__SOURCE PASSAGE__

Friday, November 23, 2012

Vivo Life Policy

Here is an analysis of the Vivo Life policy, based on the start of the policy and after two years (for a policyholder who wishes to know if he should continue or terminate the policy).

1 comment:

Spur said...

This so-called social enterprise is no longer the same as 15 years ago. It is a different animal now. Their expenses on salaries, bonuses, monthly 5-star hotel buffets, company events and sales talks in 5-star hotels, european incentive trips and other exotic holidays for their staff & salesman are just like any other insurance company.

That's why their annual bonus for their par policies is among the lowest in the industry at only 0.7% p.a. Their "promise" is that they will pay you a bigger terminal bonus at the end of 25-35 years.

And as this analysis has done, even with the so-called big payout terminal bonus, even after 30 years of holding on, the value you get is still poor.

__GIVEN INFORMATION__
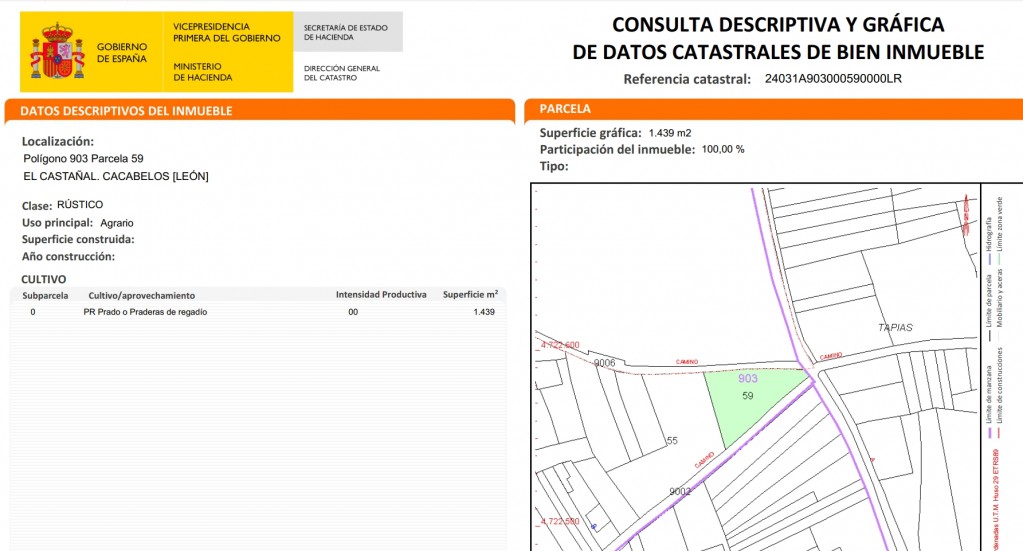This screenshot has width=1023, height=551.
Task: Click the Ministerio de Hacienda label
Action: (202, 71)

--

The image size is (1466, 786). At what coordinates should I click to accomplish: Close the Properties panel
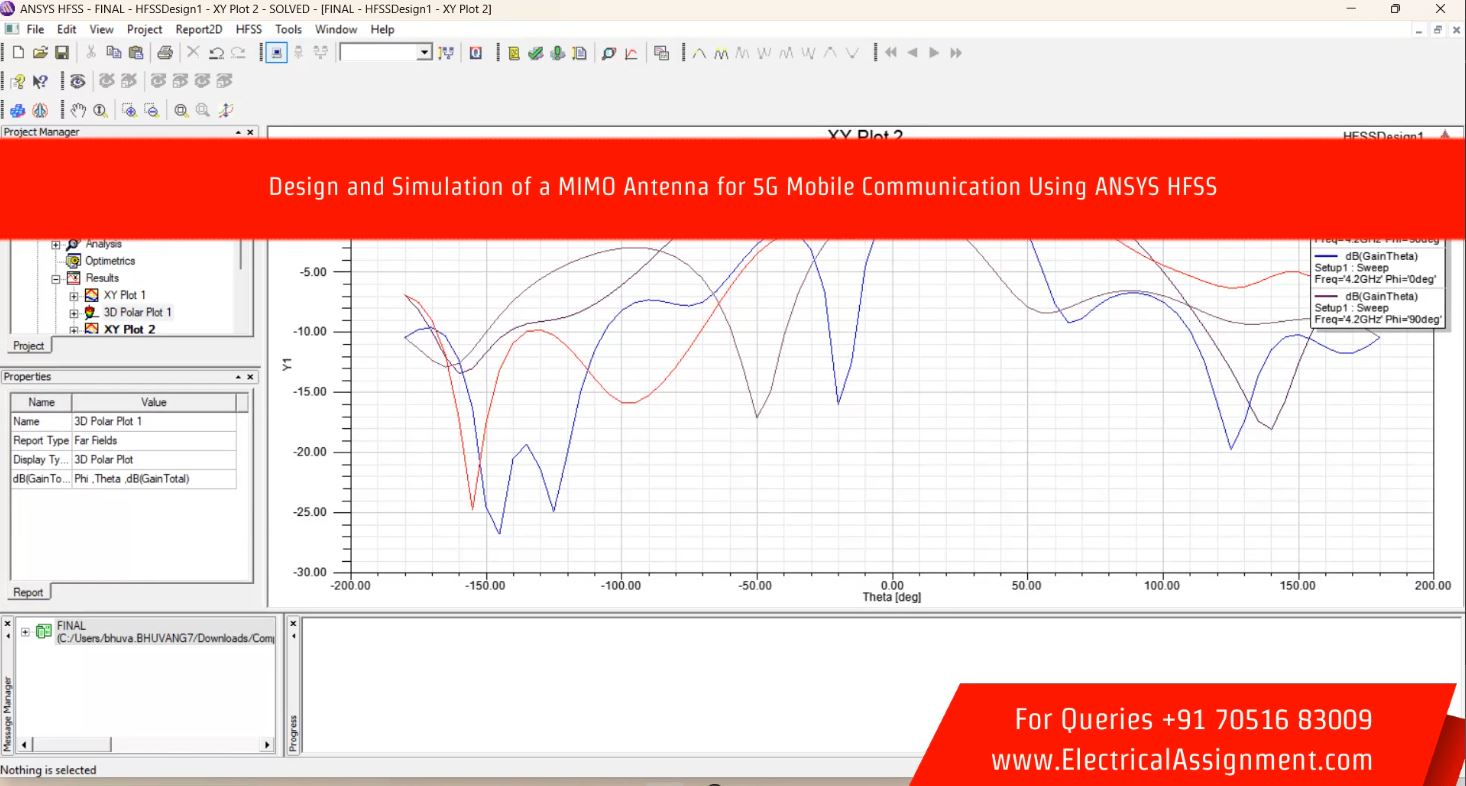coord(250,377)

__TASKS TO PERFORM__
a) Sum up the Vivo Life post in two sentences.
b) Quote the Vivo Life post from "This so-called social" up to and including "is still poor.".
c) Write what comes next in the Vivo Life post, picking up right after its last sentence.
You won't need the records for any of this.

__RESULTS__
a) The post offers an analysis of the Vivo Life policy at its start and after two years, for a policyholder deciding whether to continue or terminate it. A commenter says the company now spends like any other insurer, pays an annual bonus of only 0.7% a year on its par policies, and still gives poor value even with the terminal bonus after 30 years.

b)
This so-called social enterprise is no longer the same as 15 years ago. It is a different animal now. Their expenses on salaries, bonuses, monthly 5-star hotel buffets, company events and sales talks in 5-star hotels, european incentive trips and other exotic holidays for their staff & salesman are just like any other insurance company.

That's why their annual bonus for their par policies is among the lowest in the industry at only 0.7% p.a. Their "promise" is that they will pay you a bigger terminal bonus at the end of 25-35 years.

And as this analysis has done, even with the so-called big payout terminal bonus, even after 30 years of holding on, the value you get is still poor.

c)
The only way to benefit is to actually die, become totally permanently disabled, or to get terminal cancer that you can claim from that insurance company.

But like that, might as well you buy term insurance in the first place right?? Some more cover yourself for much bigger amount for much cheaper cost.

I know someone who kena stroke at only age 35 and became partially paralysed. Luckily he is working in civil service and he had bought the group insurance for both life and critical illness. He was only paying about $20 per month for his insurance. And he was able to claim $300K from his group Critical Illness insurance.

And he still has another $300K cover from the group life insurance, for which he is still paying only $5 per month.